- **What you are asked to do**:
Repeat the entries that appear below, exactly as they are given.

- **Entries supplied**:
------------------------------------------------
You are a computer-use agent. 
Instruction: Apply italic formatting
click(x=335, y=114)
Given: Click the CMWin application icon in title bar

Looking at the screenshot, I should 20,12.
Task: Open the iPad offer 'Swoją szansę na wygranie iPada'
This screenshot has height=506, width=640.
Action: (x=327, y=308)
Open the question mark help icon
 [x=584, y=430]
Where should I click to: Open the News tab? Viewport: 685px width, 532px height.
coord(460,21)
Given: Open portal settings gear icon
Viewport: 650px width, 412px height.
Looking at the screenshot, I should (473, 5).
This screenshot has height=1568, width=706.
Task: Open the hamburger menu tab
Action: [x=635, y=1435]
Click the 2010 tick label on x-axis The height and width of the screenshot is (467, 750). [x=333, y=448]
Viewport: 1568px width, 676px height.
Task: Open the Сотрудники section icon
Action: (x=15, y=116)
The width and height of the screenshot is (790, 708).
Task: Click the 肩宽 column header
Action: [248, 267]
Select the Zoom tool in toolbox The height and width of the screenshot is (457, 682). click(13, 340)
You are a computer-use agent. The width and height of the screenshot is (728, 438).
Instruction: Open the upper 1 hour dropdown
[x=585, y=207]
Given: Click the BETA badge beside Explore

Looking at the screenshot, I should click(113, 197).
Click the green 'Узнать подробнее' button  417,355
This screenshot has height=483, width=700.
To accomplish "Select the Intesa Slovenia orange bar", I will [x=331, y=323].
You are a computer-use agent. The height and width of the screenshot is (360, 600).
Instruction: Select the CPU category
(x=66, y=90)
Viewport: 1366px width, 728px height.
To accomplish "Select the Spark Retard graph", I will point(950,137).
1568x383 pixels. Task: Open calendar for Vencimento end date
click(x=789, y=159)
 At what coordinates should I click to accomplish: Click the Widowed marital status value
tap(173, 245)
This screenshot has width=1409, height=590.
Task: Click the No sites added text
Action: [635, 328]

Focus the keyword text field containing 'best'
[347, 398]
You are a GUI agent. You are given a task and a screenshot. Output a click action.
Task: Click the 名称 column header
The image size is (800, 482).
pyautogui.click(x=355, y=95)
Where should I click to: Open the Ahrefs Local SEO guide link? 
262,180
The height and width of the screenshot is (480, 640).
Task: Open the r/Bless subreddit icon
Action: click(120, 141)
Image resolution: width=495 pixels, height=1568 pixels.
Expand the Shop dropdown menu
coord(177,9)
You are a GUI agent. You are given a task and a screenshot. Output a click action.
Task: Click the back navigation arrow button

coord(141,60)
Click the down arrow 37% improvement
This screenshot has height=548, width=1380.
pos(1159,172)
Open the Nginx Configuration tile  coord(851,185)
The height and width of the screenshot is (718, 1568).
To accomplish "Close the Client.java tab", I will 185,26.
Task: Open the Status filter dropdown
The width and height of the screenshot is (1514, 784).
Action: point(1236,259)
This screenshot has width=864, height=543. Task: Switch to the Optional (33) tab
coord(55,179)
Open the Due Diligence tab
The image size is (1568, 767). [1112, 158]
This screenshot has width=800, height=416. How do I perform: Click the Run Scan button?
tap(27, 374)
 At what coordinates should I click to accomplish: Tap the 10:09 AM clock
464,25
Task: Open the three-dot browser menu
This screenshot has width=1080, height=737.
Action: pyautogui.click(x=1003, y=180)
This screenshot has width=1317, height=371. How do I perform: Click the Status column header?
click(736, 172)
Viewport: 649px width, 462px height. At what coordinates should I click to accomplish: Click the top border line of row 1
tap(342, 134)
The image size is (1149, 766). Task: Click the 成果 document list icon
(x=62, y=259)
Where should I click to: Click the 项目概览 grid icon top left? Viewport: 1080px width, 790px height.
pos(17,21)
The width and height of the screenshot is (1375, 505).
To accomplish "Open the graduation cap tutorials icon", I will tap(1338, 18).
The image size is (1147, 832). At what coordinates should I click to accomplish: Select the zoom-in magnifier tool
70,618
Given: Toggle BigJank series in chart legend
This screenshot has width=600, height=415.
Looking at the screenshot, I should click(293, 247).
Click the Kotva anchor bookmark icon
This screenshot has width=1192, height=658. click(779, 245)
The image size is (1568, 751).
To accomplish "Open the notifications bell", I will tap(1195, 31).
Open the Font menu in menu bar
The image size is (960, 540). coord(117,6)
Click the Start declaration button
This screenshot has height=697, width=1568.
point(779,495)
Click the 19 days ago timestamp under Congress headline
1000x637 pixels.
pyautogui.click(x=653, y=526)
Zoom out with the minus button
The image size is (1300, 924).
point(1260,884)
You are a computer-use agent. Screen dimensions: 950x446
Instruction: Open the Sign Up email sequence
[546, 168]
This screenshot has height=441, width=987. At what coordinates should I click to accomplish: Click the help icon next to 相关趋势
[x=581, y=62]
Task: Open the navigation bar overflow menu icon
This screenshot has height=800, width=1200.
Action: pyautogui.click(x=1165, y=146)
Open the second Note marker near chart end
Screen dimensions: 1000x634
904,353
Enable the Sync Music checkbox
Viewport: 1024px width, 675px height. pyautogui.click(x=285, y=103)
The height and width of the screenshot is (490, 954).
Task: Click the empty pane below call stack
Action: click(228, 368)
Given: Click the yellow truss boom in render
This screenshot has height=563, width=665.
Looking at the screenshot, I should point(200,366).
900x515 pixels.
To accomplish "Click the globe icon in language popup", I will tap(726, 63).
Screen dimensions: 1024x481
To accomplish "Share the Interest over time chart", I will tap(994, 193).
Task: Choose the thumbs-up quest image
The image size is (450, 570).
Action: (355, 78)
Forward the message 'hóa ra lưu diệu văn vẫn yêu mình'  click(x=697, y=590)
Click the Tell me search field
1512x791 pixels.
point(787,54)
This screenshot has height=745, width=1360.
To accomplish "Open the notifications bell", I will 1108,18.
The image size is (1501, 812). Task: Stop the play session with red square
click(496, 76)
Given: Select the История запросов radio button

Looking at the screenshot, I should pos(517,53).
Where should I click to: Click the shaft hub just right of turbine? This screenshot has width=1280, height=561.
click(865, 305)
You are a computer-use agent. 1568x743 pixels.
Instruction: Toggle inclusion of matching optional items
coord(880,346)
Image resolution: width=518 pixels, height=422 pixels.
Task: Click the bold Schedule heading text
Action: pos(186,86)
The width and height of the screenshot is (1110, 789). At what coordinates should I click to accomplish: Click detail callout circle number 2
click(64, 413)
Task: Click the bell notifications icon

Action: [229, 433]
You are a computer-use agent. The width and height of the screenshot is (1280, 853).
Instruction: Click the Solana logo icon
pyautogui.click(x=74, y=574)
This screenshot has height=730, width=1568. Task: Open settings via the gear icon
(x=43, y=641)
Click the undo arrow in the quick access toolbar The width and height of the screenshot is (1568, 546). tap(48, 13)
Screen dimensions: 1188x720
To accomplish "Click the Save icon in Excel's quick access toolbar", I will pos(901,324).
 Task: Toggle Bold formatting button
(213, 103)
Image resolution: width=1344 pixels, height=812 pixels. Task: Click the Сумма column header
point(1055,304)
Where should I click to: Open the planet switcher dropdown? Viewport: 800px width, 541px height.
------------------------------------------------
- **Response to this exercise**:
You are a computer-use agent. 
Instruction: Apply italic formatting
click(x=335, y=114)
Given: Click the CMWin application icon in title bar

Looking at the screenshot, I should 20,12.
Task: Open the iPad offer 'Swoją szansę na wygranie iPada'
This screenshot has height=506, width=640.
Action: (x=327, y=308)
Open the question mark help icon
 [x=584, y=430]
Where should I click to: Open the News tab? Viewport: 685px width, 532px height.
coord(460,21)
Given: Open portal settings gear icon
Viewport: 650px width, 412px height.
Looking at the screenshot, I should (473, 5).
This screenshot has height=1568, width=706.
Task: Open the hamburger menu tab
Action: [x=635, y=1435]
Click the 2010 tick label on x-axis The height and width of the screenshot is (467, 750). [x=333, y=448]
Viewport: 1568px width, 676px height.
Task: Open the Сотрудники section icon
Action: (x=15, y=116)
The width and height of the screenshot is (790, 708).
Task: Click the 肩宽 column header
Action: [248, 267]
Select the Zoom tool in toolbox The height and width of the screenshot is (457, 682). click(13, 340)
You are a computer-use agent. The width and height of the screenshot is (728, 438).
Instruction: Open the upper 1 hour dropdown
[x=585, y=207]
Given: Click the BETA badge beside Explore

Looking at the screenshot, I should click(113, 197).
Click the green 'Узнать подробнее' button  417,355
This screenshot has height=483, width=700.
To accomplish "Select the Intesa Slovenia orange bar", I will [x=331, y=323].
You are a computer-use agent. The height and width of the screenshot is (360, 600).
Instruction: Select the CPU category
(x=66, y=90)
Viewport: 1366px width, 728px height.
To accomplish "Select the Spark Retard graph", I will point(950,137).
1568x383 pixels. Task: Open calendar for Vencimento end date
click(x=789, y=159)
 At what coordinates should I click to accomplish: Click the Widowed marital status value
tap(173, 245)
This screenshot has width=1409, height=590.
Task: Click the No sites added text
Action: [635, 328]

Focus the keyword text field containing 'best'
[347, 398]
You are a GUI agent. You are given a task and a screenshot. Output a click action.
Task: Click the 名称 column header
The image size is (800, 482).
pyautogui.click(x=355, y=95)
Where should I click to: Open the Ahrefs Local SEO guide link? 
262,180
The height and width of the screenshot is (480, 640).
Task: Open the r/Bless subreddit icon
Action: click(120, 141)
Image resolution: width=495 pixels, height=1568 pixels.
Expand the Shop dropdown menu
coord(177,9)
You are a GUI agent. You are given a task and a screenshot. Output a click action.
Task: Click the back navigation arrow button

coord(141,60)
Click the down arrow 37% improvement
This screenshot has height=548, width=1380.
pos(1159,172)
Open the Nginx Configuration tile  coord(851,185)
The height and width of the screenshot is (718, 1568).
To accomplish "Close the Client.java tab", I will 185,26.
Task: Open the Status filter dropdown
The width and height of the screenshot is (1514, 784).
Action: point(1236,259)
This screenshot has width=864, height=543. Task: Switch to the Optional (33) tab
coord(55,179)
Open the Due Diligence tab
The image size is (1568, 767). [1112, 158]
This screenshot has width=800, height=416. How do I perform: Click the Run Scan button?
tap(27, 374)
 At what coordinates should I click to accomplish: Tap the 10:09 AM clock
464,25
Task: Open the three-dot browser menu
This screenshot has width=1080, height=737.
Action: pyautogui.click(x=1003, y=180)
This screenshot has width=1317, height=371. How do I perform: Click the Status column header?
click(736, 172)
Viewport: 649px width, 462px height. At what coordinates should I click to accomplish: Click the top border line of row 1
tap(342, 134)
The image size is (1149, 766). Task: Click the 成果 document list icon
(x=62, y=259)
Where should I click to: Click the 项目概览 grid icon top left? Viewport: 1080px width, 790px height.
pos(17,21)
The width and height of the screenshot is (1375, 505).
To accomplish "Open the graduation cap tutorials icon", I will tap(1338, 18).
The image size is (1147, 832). At what coordinates should I click to accomplish: Select the zoom-in magnifier tool
70,618
Given: Toggle BigJank series in chart legend
This screenshot has width=600, height=415.
Looking at the screenshot, I should click(293, 247).
Click the Kotva anchor bookmark icon
This screenshot has width=1192, height=658. click(779, 245)
The image size is (1568, 751).
To accomplish "Open the notifications bell", I will tap(1195, 31).
Open the Font menu in menu bar
The image size is (960, 540). coord(117,6)
Click the Start declaration button
This screenshot has height=697, width=1568.
point(779,495)
Click the 19 days ago timestamp under Congress headline
1000x637 pixels.
pyautogui.click(x=653, y=526)
Zoom out with the minus button
The image size is (1300, 924).
point(1260,884)
You are a computer-use agent. Screen dimensions: 950x446
Instruction: Open the Sign Up email sequence
[546, 168]
This screenshot has height=441, width=987. At what coordinates should I click to accomplish: Click the help icon next to 相关趋势
[x=581, y=62]
Task: Open the navigation bar overflow menu icon
This screenshot has height=800, width=1200.
Action: pyautogui.click(x=1165, y=146)
Open the second Note marker near chart end
Screen dimensions: 1000x634
904,353
Enable the Sync Music checkbox
Viewport: 1024px width, 675px height. pyautogui.click(x=285, y=103)
The height and width of the screenshot is (490, 954).
Task: Click the empty pane below call stack
Action: click(228, 368)
Given: Click the yellow truss boom in render
This screenshot has height=563, width=665.
Looking at the screenshot, I should point(200,366).
900x515 pixels.
To accomplish "Click the globe icon in language popup", I will tap(726, 63).
Screen dimensions: 1024x481
To accomplish "Share the Interest over time chart", I will tap(994, 193).
Task: Choose the thumbs-up quest image
The image size is (450, 570).
Action: (355, 78)
Forward the message 'hóa ra lưu diệu văn vẫn yêu mình'  click(x=697, y=590)
Click the Tell me search field
1512x791 pixels.
point(787,54)
This screenshot has height=745, width=1360.
To accomplish "Open the notifications bell", I will 1108,18.
The image size is (1501, 812). Task: Stop the play session with red square
click(496, 76)
Given: Select the История запросов radio button

Looking at the screenshot, I should pos(517,53).
Where should I click to: Click the shaft hub just right of turbine? This screenshot has width=1280, height=561.
click(865, 305)
You are a computer-use agent. 1568x743 pixels.
Instruction: Toggle inclusion of matching optional items
coord(880,346)
Image resolution: width=518 pixels, height=422 pixels.
Task: Click the bold Schedule heading text
Action: pos(186,86)
The width and height of the screenshot is (1110, 789). At what coordinates should I click to accomplish: Click detail callout circle number 2
click(64, 413)
Task: Click the bell notifications icon

Action: [229, 433]
You are a computer-use agent. The width and height of the screenshot is (1280, 853).
Instruction: Click the Solana logo icon
pyautogui.click(x=74, y=574)
This screenshot has height=730, width=1568. Task: Open settings via the gear icon
(x=43, y=641)
Click the undo arrow in the quick access toolbar The width and height of the screenshot is (1568, 546). tap(48, 13)
Screen dimensions: 1188x720
To accomplish "Click the Save icon in Excel's quick access toolbar", I will pos(901,324).
 Task: Toggle Bold formatting button
(213, 103)
Image resolution: width=1344 pixels, height=812 pixels. Task: Click the Сумма column header
point(1055,304)
Where should I click to: Open the planet switcher dropdown? Viewport: 800px width, 541px height.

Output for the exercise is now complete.